> [What to do]: Copy every entry exactly.
___ Data for processing ___
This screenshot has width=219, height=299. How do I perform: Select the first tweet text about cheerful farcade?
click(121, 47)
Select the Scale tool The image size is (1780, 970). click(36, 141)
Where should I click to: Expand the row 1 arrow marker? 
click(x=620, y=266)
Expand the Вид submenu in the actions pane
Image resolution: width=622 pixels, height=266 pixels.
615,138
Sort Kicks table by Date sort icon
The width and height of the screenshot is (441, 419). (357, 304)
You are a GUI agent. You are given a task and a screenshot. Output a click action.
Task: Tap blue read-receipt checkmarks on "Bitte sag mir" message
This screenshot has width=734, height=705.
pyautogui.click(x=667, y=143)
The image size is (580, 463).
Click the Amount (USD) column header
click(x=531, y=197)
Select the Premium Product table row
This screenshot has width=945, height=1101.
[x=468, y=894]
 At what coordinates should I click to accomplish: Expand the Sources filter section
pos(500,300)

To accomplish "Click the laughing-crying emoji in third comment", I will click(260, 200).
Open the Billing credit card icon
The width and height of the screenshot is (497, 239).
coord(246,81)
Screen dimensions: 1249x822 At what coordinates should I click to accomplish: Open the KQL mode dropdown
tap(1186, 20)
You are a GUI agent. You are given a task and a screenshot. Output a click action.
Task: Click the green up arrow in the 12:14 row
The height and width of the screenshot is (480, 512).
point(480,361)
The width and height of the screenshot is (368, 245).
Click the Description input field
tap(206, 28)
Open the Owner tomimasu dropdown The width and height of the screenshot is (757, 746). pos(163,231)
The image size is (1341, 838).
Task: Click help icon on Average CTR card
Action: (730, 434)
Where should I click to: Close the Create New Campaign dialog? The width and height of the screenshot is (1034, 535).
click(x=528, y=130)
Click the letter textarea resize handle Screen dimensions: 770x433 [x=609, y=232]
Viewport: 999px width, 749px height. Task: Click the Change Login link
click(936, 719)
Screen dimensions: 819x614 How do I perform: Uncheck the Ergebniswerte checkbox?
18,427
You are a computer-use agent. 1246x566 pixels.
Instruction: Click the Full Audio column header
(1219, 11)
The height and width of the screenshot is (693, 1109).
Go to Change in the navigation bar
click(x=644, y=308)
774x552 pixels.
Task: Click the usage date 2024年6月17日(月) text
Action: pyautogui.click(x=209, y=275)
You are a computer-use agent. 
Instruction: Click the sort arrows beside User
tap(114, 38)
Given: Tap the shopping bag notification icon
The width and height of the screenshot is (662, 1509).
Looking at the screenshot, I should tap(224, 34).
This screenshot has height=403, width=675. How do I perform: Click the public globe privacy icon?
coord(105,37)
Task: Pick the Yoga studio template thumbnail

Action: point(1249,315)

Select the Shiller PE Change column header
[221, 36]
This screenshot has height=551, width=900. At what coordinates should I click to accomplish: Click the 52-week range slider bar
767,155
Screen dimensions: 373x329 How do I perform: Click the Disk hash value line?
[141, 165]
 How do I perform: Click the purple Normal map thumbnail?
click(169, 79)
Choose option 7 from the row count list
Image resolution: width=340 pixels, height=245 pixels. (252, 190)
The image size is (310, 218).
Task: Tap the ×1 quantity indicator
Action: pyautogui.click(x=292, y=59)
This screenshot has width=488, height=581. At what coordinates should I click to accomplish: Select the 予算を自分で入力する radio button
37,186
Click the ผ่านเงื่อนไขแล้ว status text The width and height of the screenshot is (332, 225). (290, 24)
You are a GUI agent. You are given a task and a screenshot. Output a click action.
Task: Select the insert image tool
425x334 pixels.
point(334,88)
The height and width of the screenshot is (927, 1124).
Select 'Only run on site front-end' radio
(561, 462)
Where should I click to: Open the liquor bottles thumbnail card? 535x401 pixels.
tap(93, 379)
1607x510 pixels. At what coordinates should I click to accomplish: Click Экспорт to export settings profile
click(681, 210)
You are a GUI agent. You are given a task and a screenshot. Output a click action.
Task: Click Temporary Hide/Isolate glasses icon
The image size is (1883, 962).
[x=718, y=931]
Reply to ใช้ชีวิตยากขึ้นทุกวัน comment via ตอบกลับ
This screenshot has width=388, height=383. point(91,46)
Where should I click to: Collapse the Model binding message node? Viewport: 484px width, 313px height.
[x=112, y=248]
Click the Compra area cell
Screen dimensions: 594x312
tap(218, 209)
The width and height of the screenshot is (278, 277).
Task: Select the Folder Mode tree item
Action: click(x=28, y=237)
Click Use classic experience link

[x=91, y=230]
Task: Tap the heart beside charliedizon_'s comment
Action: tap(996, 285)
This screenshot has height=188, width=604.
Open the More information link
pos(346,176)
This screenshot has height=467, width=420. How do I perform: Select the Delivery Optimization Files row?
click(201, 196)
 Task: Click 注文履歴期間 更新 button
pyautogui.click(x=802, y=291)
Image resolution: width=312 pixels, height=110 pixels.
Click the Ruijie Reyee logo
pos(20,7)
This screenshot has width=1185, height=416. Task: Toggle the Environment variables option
___
> [Response to the exercise]:
This screenshot has width=219, height=299. How do I perform: Select the first tweet text about cheerful farcade?
click(121, 47)
Select the Scale tool The image size is (1780, 970). click(36, 141)
Where should I click to: Expand the row 1 arrow marker? 
click(x=620, y=266)
Expand the Вид submenu in the actions pane
Image resolution: width=622 pixels, height=266 pixels.
615,138
Sort Kicks table by Date sort icon
The width and height of the screenshot is (441, 419). (357, 304)
You are a GUI agent. You are given a task and a screenshot. Output a click action.
Task: Tap blue read-receipt checkmarks on "Bitte sag mir" message
This screenshot has width=734, height=705.
pyautogui.click(x=667, y=143)
The image size is (580, 463).
Click the Amount (USD) column header
click(x=531, y=197)
Select the Premium Product table row
This screenshot has width=945, height=1101.
[x=468, y=894]
 At what coordinates should I click to accomplish: Expand the Sources filter section
pos(500,300)

To accomplish "Click the laughing-crying emoji in third comment", I will click(260, 200).
Open the Billing credit card icon
The width and height of the screenshot is (497, 239).
coord(246,81)
Screen dimensions: 1249x822 At what coordinates should I click to accomplish: Open the KQL mode dropdown
tap(1186, 20)
You are a GUI agent. You are given a task and a screenshot. Output a click action.
Task: Click the green up arrow in the 12:14 row
The height and width of the screenshot is (480, 512).
point(480,361)
The width and height of the screenshot is (368, 245).
Click the Description input field
tap(206, 28)
Open the Owner tomimasu dropdown The width and height of the screenshot is (757, 746). pos(163,231)
The image size is (1341, 838).
Task: Click help icon on Average CTR card
Action: (730, 434)
Where should I click to: Close the Create New Campaign dialog? The width and height of the screenshot is (1034, 535).
click(x=528, y=130)
Click the letter textarea resize handle Screen dimensions: 770x433 [x=609, y=232]
Viewport: 999px width, 749px height. Task: Click the Change Login link
click(936, 719)
Screen dimensions: 819x614 How do I perform: Uncheck the Ergebniswerte checkbox?
18,427
You are a computer-use agent. 1246x566 pixels.
Instruction: Click the Full Audio column header
(1219, 11)
The height and width of the screenshot is (693, 1109).
Go to Change in the navigation bar
click(x=644, y=308)
774x552 pixels.
Task: Click the usage date 2024年6月17日(月) text
Action: pyautogui.click(x=209, y=275)
You are a computer-use agent. 
Instruction: Click the sort arrows beside User
tap(114, 38)
Given: Tap the shopping bag notification icon
The width and height of the screenshot is (662, 1509).
Looking at the screenshot, I should tap(224, 34).
This screenshot has height=403, width=675. How do I perform: Click the public globe privacy icon?
coord(105,37)
Task: Pick the Yoga studio template thumbnail

Action: point(1249,315)

Select the Shiller PE Change column header
[221, 36]
This screenshot has height=551, width=900. At what coordinates should I click to accomplish: Click the 52-week range slider bar
767,155
Screen dimensions: 373x329 How do I perform: Click the Disk hash value line?
[141, 165]
 How do I perform: Click the purple Normal map thumbnail?
click(169, 79)
Choose option 7 from the row count list
Image resolution: width=340 pixels, height=245 pixels. (252, 190)
The image size is (310, 218).
Task: Tap the ×1 quantity indicator
Action: pyautogui.click(x=292, y=59)
This screenshot has width=488, height=581. At what coordinates should I click to accomplish: Select the 予算を自分で入力する radio button
37,186
Click the ผ่านเงื่อนไขแล้ว status text The width and height of the screenshot is (332, 225). (290, 24)
You are a GUI agent. You are given a task and a screenshot. Output a click action.
Task: Select the insert image tool
425x334 pixels.
point(334,88)
The height and width of the screenshot is (927, 1124).
Select 'Only run on site front-end' radio
(561, 462)
Where should I click to: Open the liquor bottles thumbnail card? 535x401 pixels.
tap(93, 379)
1607x510 pixels. At what coordinates should I click to accomplish: Click Экспорт to export settings profile
click(681, 210)
You are a GUI agent. You are given a task and a screenshot. Output a click action.
Task: Click Temporary Hide/Isolate glasses icon
The image size is (1883, 962).
[x=718, y=931]
Reply to ใช้ชีวิตยากขึ้นทุกวัน comment via ตอบกลับ
This screenshot has width=388, height=383. point(91,46)
Where should I click to: Collapse the Model binding message node? Viewport: 484px width, 313px height.
[x=112, y=248]
Click the Compra area cell
Screen dimensions: 594x312
tap(218, 209)
The width and height of the screenshot is (278, 277).
Task: Select the Folder Mode tree item
Action: click(x=28, y=237)
Click Use classic experience link

[x=91, y=230]
Task: Tap the heart beside charliedizon_'s comment
Action: tap(996, 285)
This screenshot has height=188, width=604.
Open the More information link
pos(346,176)
This screenshot has height=467, width=420. How do I perform: Select the Delivery Optimization Files row?
click(201, 196)
 Task: Click 注文履歴期間 更新 button
pyautogui.click(x=802, y=291)
Image resolution: width=312 pixels, height=110 pixels.
Click the Ruijie Reyee logo
pos(20,7)
This screenshot has width=1185, height=416. Task: Toggle the Environment variables option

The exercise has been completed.